Pack of Four

Pack of Four
Nightmare, Gabbi, Arme & Kilo

Jun 24, 2010

Dogs reduce imposter complex

This past year has been intense. The level of stress, anxiety and depression I have struggled with has been unparalleled. Completing my Masters was a big part of the stress, but there was immense satisfaction that came along with it. Work has been excruciating, two major audits from government departments and significant hold ups of funding. All of this has physical, mental, and emotional effects on my health. Last couple of days has been tiring, can feel my body fighting off something. I find this frustrating, cause I have so much to do at work. The more pressure I feel, the more my body wants to withdraw. This is where my dogs come in.

My dogs provide me with the comic relief, motivation to get out and about, and companionship. Today they waited while I slept until 3pm. I was finally able to get enough energy to take them out. I knew I wasn't going to be able to walk them, but at least if I took them out to where we hike, they could run around, dig, and chase chipmunks. Then I took them to the lake for a swim. This energized me, the cool breeze, sun, and water. I was so happy to see that all the puppies love to swim and fetch. This is one of my favourite things, is to go to the lake and swim and suntan. So knowing I have dogs who love to do similar activities, makes me happy.

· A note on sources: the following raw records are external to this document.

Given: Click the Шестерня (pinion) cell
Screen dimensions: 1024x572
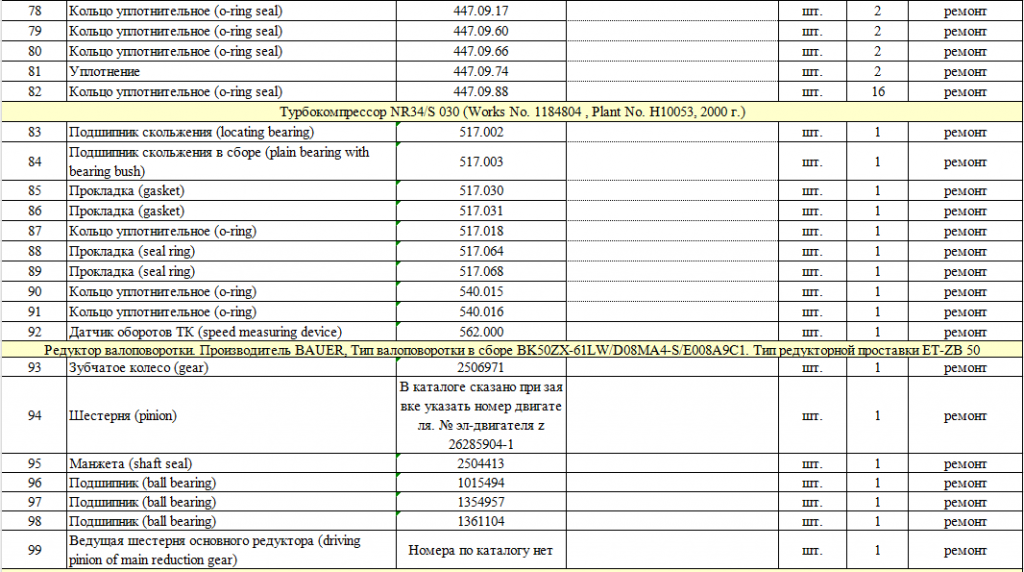Looking at the screenshot, I should coord(230,416).
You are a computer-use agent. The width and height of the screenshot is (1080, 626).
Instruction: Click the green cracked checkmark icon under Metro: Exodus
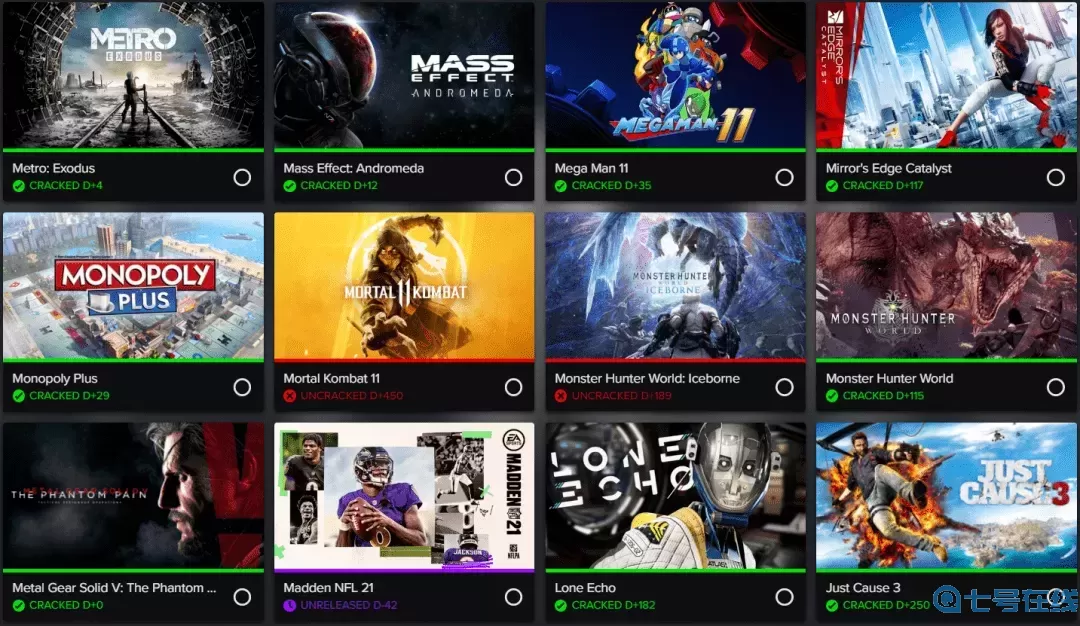point(19,186)
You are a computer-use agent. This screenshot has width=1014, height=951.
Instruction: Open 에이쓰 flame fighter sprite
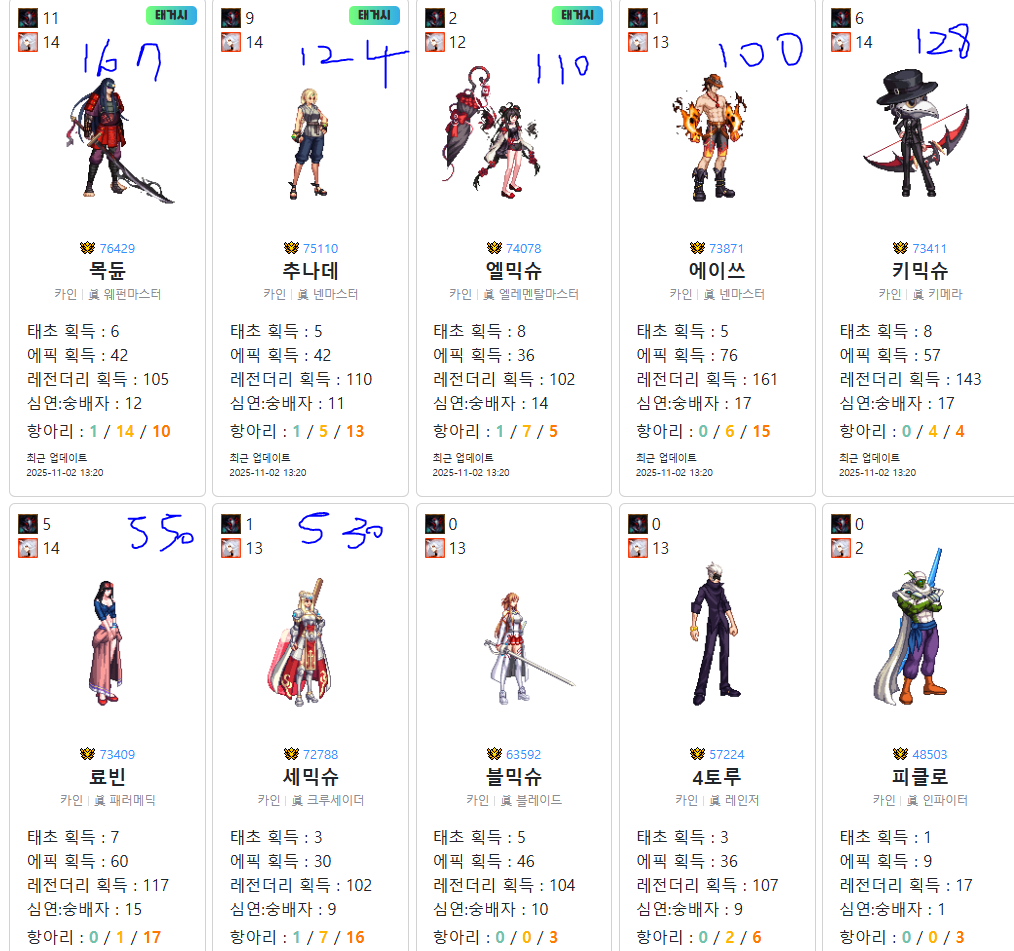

I love to socialize and interact with coworkers, clients, friends and family etc. I focus all my attention, empathy, listening, etc when I am with them. But I also feel like I am intruding on people when I spend time with people. Like they could be doing something better with their time. This is the root of my imposter complex. While my imposter complex has lessened in recent years, I still struggle with it continuously. I would welcome any new perspectives about people`s imposter complexes, if you are willing to share.

1 comment:

Anonymous said...

I know how you feel. Myy job has also beeen very stressful recently, and. I struggle with anxiety, depression, and as I learned just today-imposter complex. I always wonder if life feels this hard for evveryone...I'm. Sure it does. I live well- I try to remember that...but my dog is what reminds me of it every day! She is so happy to just lay around with me aand licks my face when I'm sad. I sometimes wonder what she is thinking about. I like to bbelieve that she is always in the present...never worrying about the past or stressing about tomorrow. Its almost like meditation to just be in thee moment. It helps. Thanks for the post.